- [TASK TO COMPLETE] Copy each line below word for word and drop every image.

--- TASK INPUTS Enclosed Below ---

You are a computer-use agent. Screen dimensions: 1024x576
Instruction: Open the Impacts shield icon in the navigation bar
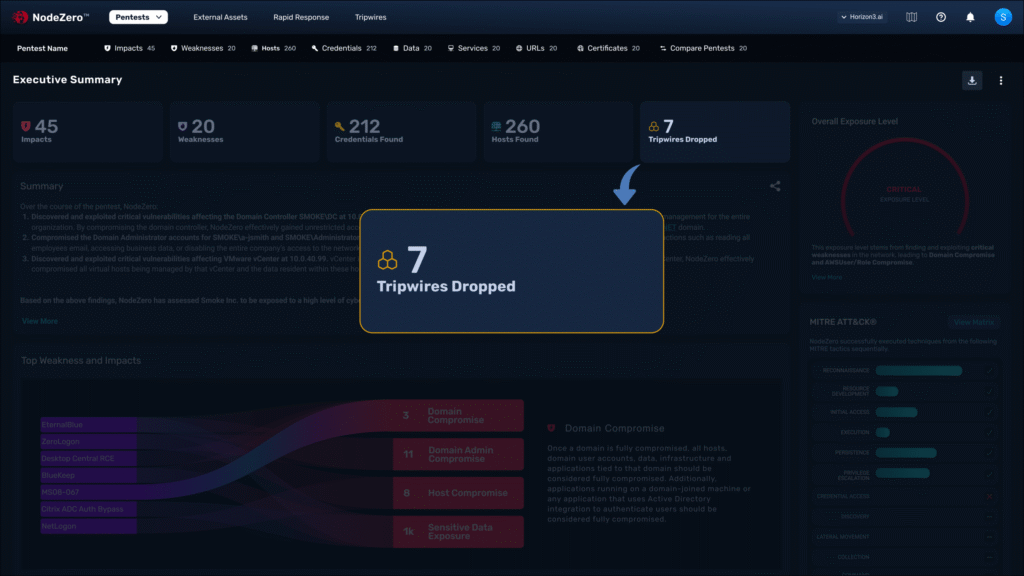click(107, 47)
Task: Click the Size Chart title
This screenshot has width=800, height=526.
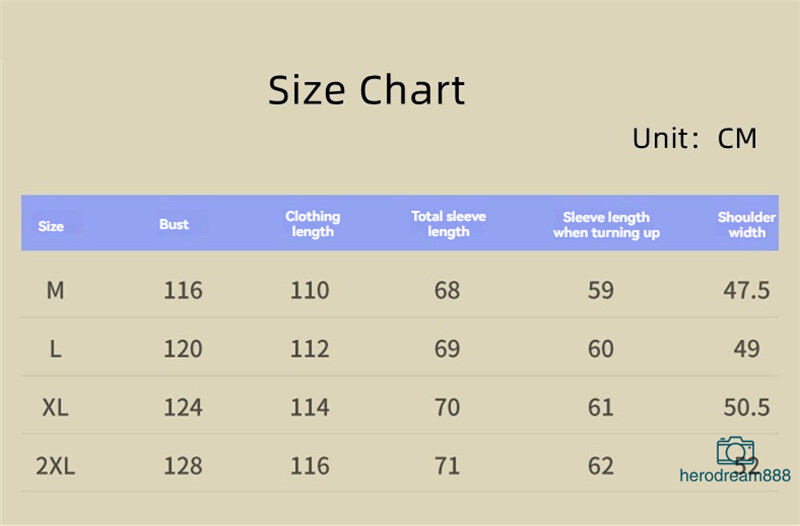Action: 366,90
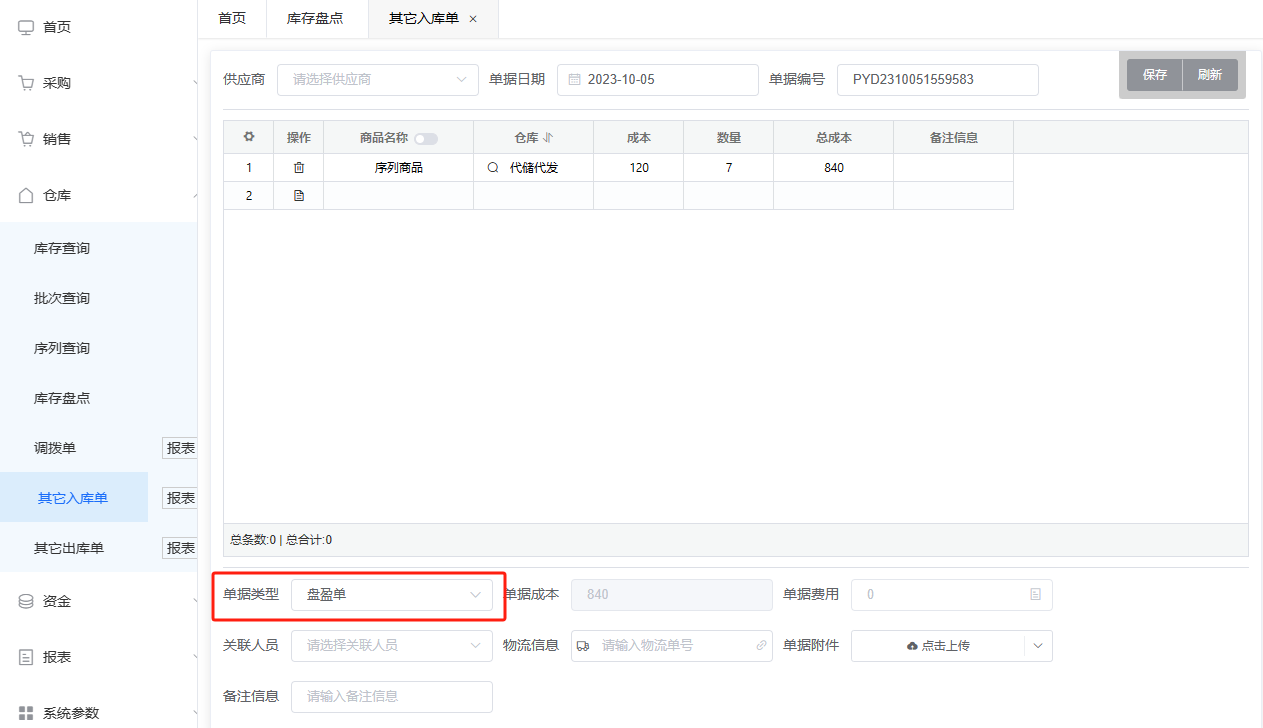Click the note icon in 单据费用 field

(x=1035, y=594)
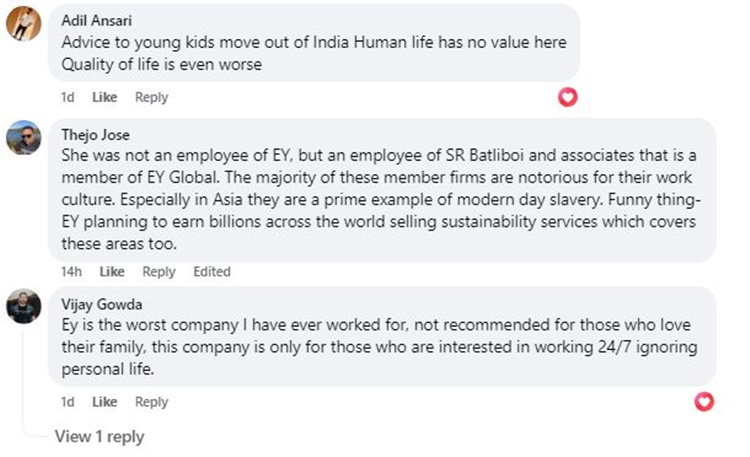Viewport: 750px width, 457px height.
Task: Expand View 1 reply thread
Action: pyautogui.click(x=99, y=436)
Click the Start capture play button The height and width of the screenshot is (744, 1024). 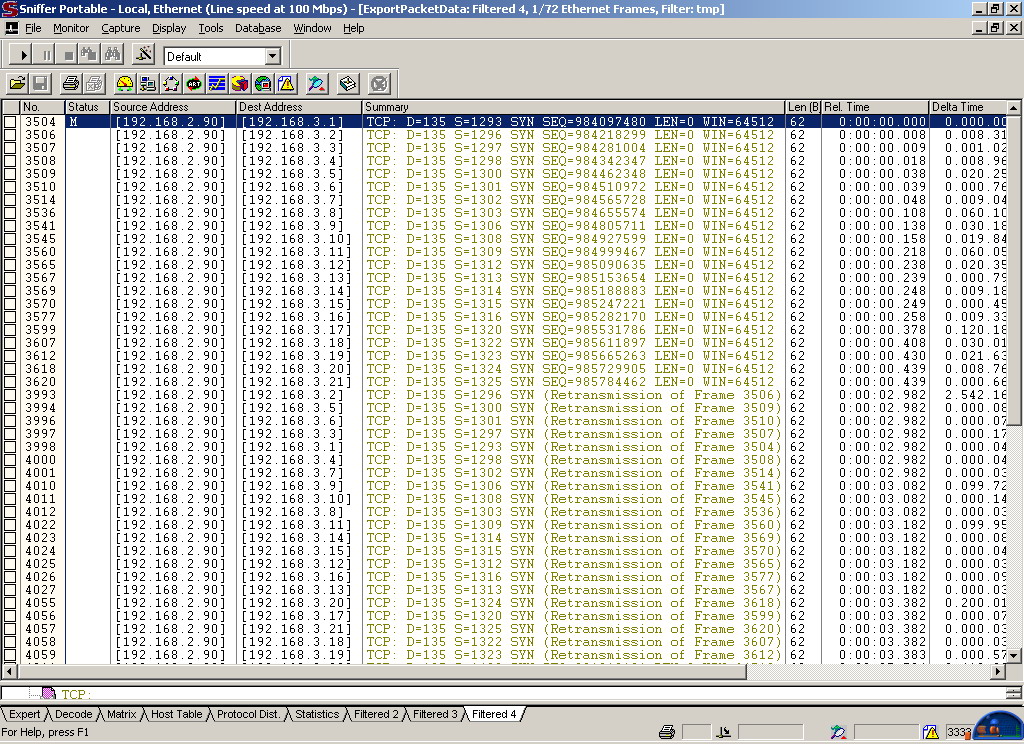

--- End of Enclosed TASK INPUTS ---

- [FINAL ANSWER]
You are a computer-use agent. Screen dimensions: 1024x576
Instruction: Open the Impacts shield icon in the navigation bar
click(107, 47)
Task: Click the Size Chart title
This screenshot has width=800, height=526.
Action: 366,90
Click the note icon in 单据费用 field

(x=1035, y=594)
Viewport: 750px width, 457px height.
Task: Expand View 1 reply thread
Action: pyautogui.click(x=99, y=436)
Click the Start capture play button The height and width of the screenshot is (744, 1024). 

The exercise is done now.